Jocelyn Bioh is a Ghanaian-American writer, playwright and actress. She graduated from Ohio State University with a BA degree in English and got her master's degree in Playwriting from Columbia University. Jocelyn's Broadway credits include The Curious Incident of the Dog in the Night-Time. She has performed in regional and off-Broadway productions of An Octoroon, Bootycandy and For Colored Girls. She has written many of her own plays that have been produced in national and collegiate theaters. Among her best-known works are Nollywood Dreams (2015) and School Girls; Or, the African Mean Girls Play (2017). Bioh is a playwright with Manhattan Theatre Club (MTC) and Atlantic Theater Company, is a resident playwright at Lincoln Center and is a 2017-18 Tow Playwright-in-Residence with MCC. She is a writer on the Hulu show Tiny Beautiful Things.

==Early life==
Jocelyn Bioh was born and raised in New York City. She is of Ghanaian-American descent. She grew up in Washington Heights with her parents (who immigrated from Ghana in 1968). As a girl, Bioh attended the Milton Hershey School, a boarding school for economically disadvantaged students. There her love of theater began and she chose to pursue it as a career. Bioh is the youngest of her siblings—her brother is a doctor, her sister is a social worker. She chose a completely different career path and prides herself on being "the black sheep" of the family. While she has had much success as both an actor and playwright, Bioh told The New York Times that she is convinced her mother will "[n]ever forgive [her] for not being a doctor".

==Education==
Bioh received her Bachelor of Arts degree in English and Theater from Ohio State University. Later, she earned her master's degree in Playwriting from Columbia University. While she attended Ohio State, Bioh quickly found that the theater department relied heavily on typecasting, which meant there were not a lot of roles for her as an actress of color. She realized that "if she wanted better roles, she would have to start writing them". When she got her Master's in Playwriting at Columbia that is what she did. In the beginning, she wrote a lot of "anguished, kitchen-sink dramas". She learned that she did not have to write dramas to be profound or poignant about today's social climate. She found a lot of poignancy in comedy, which describes most of her current plays.

==Playwriting career==
Her plays include:
- African Americans (Ruby Prize Finalist 2011)
- School Girls; Or, the African Mean Girls Play
- Nollywood Dreams (The Kilroys' List, 2015)
- The Ladykiller's Love Story, featuring music and lyrics by CeeLo Green
- Happiness and Joe, a romantic comedy
- Merry Wives, a translation/adaptation of The Merry Wives of Windsor set in Harlem, developed for Shakespeare in the Park
- Jaja's African Hair Braiding, a comedy that marked her Broadway debut in the fall of 2023

==Production history==
School Girls; Or, the African Mean Girls Play featured in the MCC PlayLab Series at the Lucille Lortel Theater (November 2017), directed by Tony Award-winning, Rebecca Taichman. The play is set in a boarding school and is centered upon two students, the school's "Queen bee" Paulina and a new student, Ericka. The two come to odds when a pageant recruiter for the Miss Universe pageant takes an interest in Ericka over Paulina, who endeavors to win the crown for herself. Taichman said the play "smashes up this real comic point of view with profound sadness and anger. But it's lifted through this comic impulse. Always."
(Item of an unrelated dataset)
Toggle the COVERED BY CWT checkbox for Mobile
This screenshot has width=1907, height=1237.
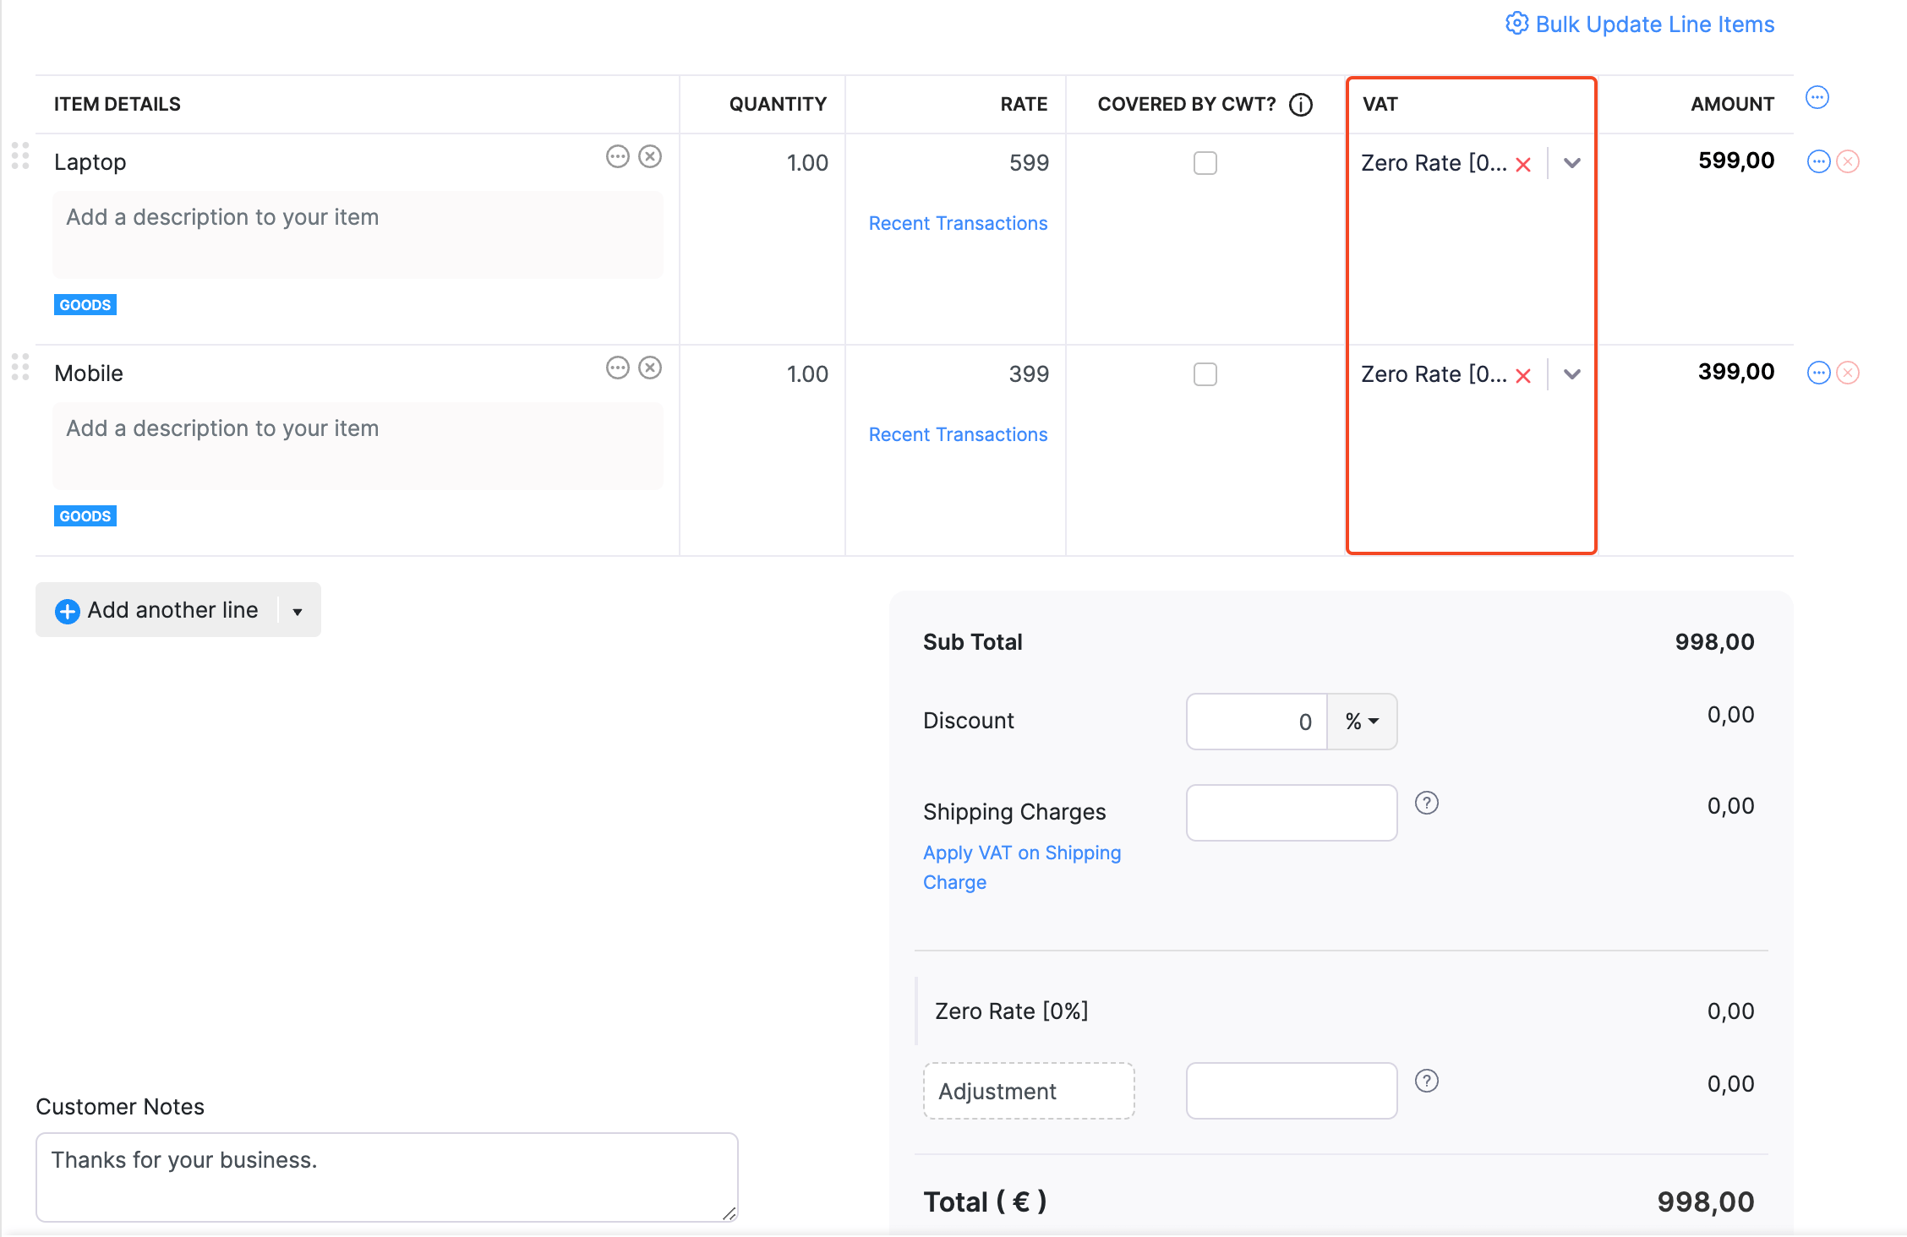(x=1205, y=373)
The play was presented in May and June 2022 at the Arden Theatre Company in Philadelphia, Pennsylvania.

Her Broadway playwriting debut came in the fall of 2023 with Jaja's African Hair Braiding. The comedy, produced by Manhattan Theatre Club at the Samuel J. Friedman Theatre in New York City, was directed by Whitney White and was described on the show's official website in this way:"This dazzling world premiere welcomes you into Jaja’s bustling hair braiding shop in Harlem where every day, a lively and eclectic group of West African immigrant hair braiders are creating masterpieces on the heads of neighborhood women. During one sweltering summer day, love will blossom, dreams will flourish and secrets will be revealed. The uncertainty of their circumstances simmers below the surface of their lives and when it boils over, it forces this tight-knit community to confront what it means to be an outsider on the edge of the place they call home."The play was selected as a New York Times Critic's Pick, and was nominated for the 2024 Tony Award for Best Play. It received two extensions and had its final week of performances streamed live worldwide.

On March 17, 2026, the Manhattan Theatre Club announced they will be producing School Girls at the Samuel J. Friedman Theatre as part of their 2026-2027 season. Whitney White is attached to direct the production, which is currently slated to begin performances on September 8.

==Acting career==
Bioh has appeared on Broadway and numerous Off-Broadway productions throughout her career. In 2014, she was an original ensemble member of the Broadway production of The Curious Incident of the Dog in the Night-Time. She has also had Off-Broadway roles in Soho Repertory Theatre's production of An Octoroon, Playwrights Horizons's Men on Boats, and Signature Theatre Company's production of Suzan-Lori Parks' The Red Letter Plays: In the Blood. As an actor, Bioh caught the eye of playwright, Branden Jacobs-Jenkins. After receiving her MFA in Playwriting from Columbia University, she took a break from writing and began auditioning. In 2010, Bioh earned the role of Topsy in Jacobs-Jenkins' play Neighbors. After her performance, he "went on to write the part of the slave Minnie in An Octoroon specifically for [her]". Bioh also performed in Jacobs-Jenkins' play Everybody, at the Signature Theater Company in January 2017 and received a Lucille Lortel Award nomination for Outstanding Featured Actress in a Play.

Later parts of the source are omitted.